FERC, she said, is acting properly in considering market redesigns to respond to decreased prices resulting from renewables and cheap shale gas. “They’re doing it in a methodical way based on a fact pattern, unlike kind of throwing subsidies at old solutions. They want to keep the market open for this continuing innovation that you will only see if you let the market drive decisions. You don’t see big huge mistakes in organized markets with big huge ratepayer-funded R&D projects. You don’t see that at all. There’s financial discipline, there’s transparency and there is encouragement of new solutions. It’s not happening fast enough … but I think it’s moving forward now. So, we need to step back and make economic decisions and not political decisions.”
Storage vs. Gas?
David Nason, CEO of GE Financial Services, was asked whether he sees storage as a threat to investments in gas-fired generation.
“I don’t know if storage is a complete competitor to gas yet,” he said. “It’s just one of the variables that we [consider in projecting] a long-term return for these investments. The difficulty with investing in gas without a structured market or without [power purchase agreements] is that these are 30-year, very capital-intensive investments. So, if I can’t get some level of confidence that I’m going to get an adequate return on my cost of capital, I’m just never going to put the money to work there.”
Seeking Deeper Penetration for Electric Vehicles
Reza Shaybani, co-founder and interim CEO of The EV Network, said the EV industry must not be paralyzed by concerns over which charging technologies and business models will survive. “This is going to evolve. This is going to change. What we see today is not necessarily going to be the future business model,” he said. “But it has to start from somewhere.”
Shaybani’s company, which is developing the charging infrastructure in the U.K., conducted a survey of EV buyers in the country and found that 90% were “middle-age men, well educated, very affluent and living in the Southeast and they have at least two or three other cars in their household. That’s … not going to take this revolution forward.”
The revolution will need cheaper vehicles and many more charging stations so that the drive from London to Manchester takes only three hours. “That should not take 18 hours if you are going to stop every 150 miles to charge,” he said.

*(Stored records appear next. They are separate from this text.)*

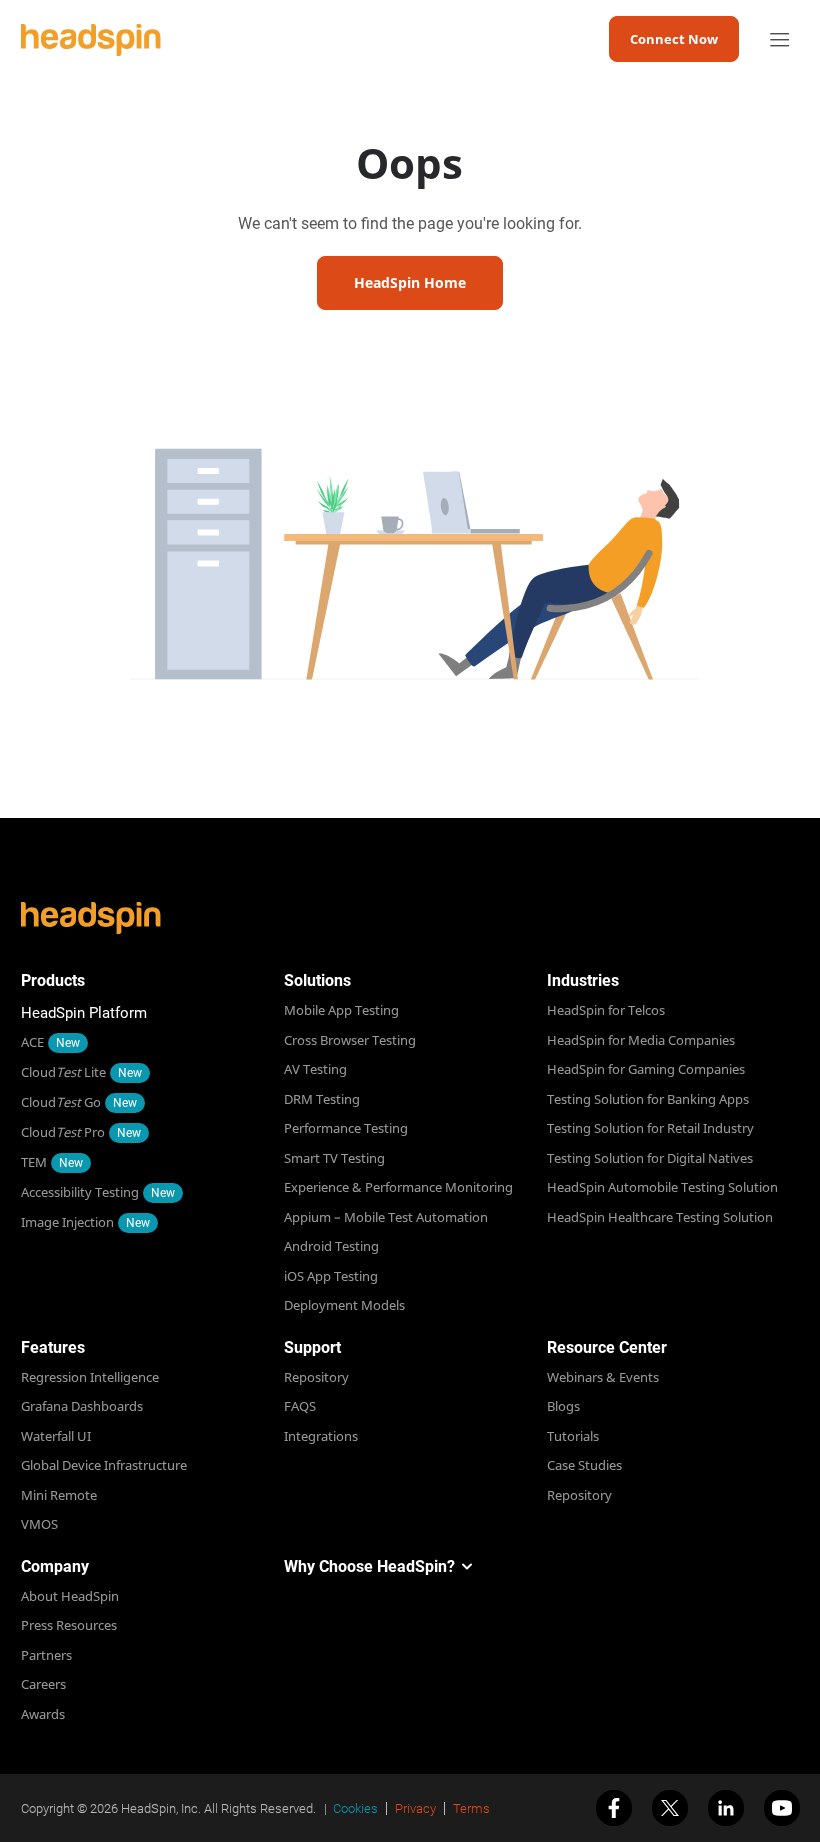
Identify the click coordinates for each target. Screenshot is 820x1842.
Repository (316, 1377)
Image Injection (67, 1222)
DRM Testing (322, 1099)
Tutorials (573, 1436)
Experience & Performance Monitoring (398, 1187)
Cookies (355, 1808)
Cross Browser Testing (350, 1040)
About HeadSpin (70, 1596)
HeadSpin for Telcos (606, 1010)
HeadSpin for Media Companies (641, 1040)
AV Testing (315, 1069)
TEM (34, 1162)
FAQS (300, 1406)
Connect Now (674, 39)
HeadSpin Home (410, 282)
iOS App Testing (331, 1276)
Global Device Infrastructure (104, 1465)
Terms (471, 1808)
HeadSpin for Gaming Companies (646, 1069)
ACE (32, 1042)
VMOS (39, 1524)
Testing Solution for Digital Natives (650, 1158)
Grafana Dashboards (82, 1406)
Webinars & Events (603, 1377)
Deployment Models (344, 1305)
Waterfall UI (56, 1436)
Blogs (563, 1406)
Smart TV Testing (334, 1158)
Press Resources (69, 1625)
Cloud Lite (63, 1072)
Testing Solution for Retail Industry (650, 1128)
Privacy (415, 1808)
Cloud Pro (63, 1132)
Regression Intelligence (90, 1377)
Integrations (321, 1436)
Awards (43, 1714)
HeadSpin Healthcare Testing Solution (660, 1217)
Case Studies (584, 1465)
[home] (91, 39)
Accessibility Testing (80, 1192)
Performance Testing (346, 1128)
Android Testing (331, 1246)
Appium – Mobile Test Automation (386, 1217)
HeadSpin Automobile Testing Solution (662, 1187)
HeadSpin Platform (84, 1013)
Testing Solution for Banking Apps (648, 1099)
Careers (43, 1684)
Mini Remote (59, 1495)
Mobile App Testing (341, 1010)
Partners (46, 1655)
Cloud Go (61, 1102)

Bryan Urban, executive vice president of Leclanche North America, said there is already a compelling business case for EVs and fast-charging infrastructure for mass transit and fleet vehicles. His company is conducting a pilot project in India for its plan to separate city buses from the batteries to make the capital expenditure model similar to that for diesel vehicles.
The company’s plan — which he dubbed, “taking the sun and putting it on the run” — replaces buses’ depleted batteries for charged ones three or four times daily, a swap which he says takes about three minutes each.
Mary Nichols, chair of the California Air Resources Board, said EVs need more marketing. “Even in California, where we pride ourselves that half of all EVs have been sold in the U.S., we … have done polls that show most people who are in the market for a new car aren’t even aware that there might be an electric car that could serve their needs,” she said. “So, we have a long way to go to really penetrate the thinking of customers.”
Nichols talked of Nissan’s hope to lease the batteries for its Leaf when it launched the first widely available all-electric car in Los Angeles. The plan was to include a mileage guarantee on the batteries, like the miles-per-gallon ratings for gasoline vehicles. “The only way they could do that at a level price was if they could negotiate with the electric utilities a product that would cut across state lines and local lines,” she said. “And after a period of time, they gave up on that idea. There was no practical way to do it.”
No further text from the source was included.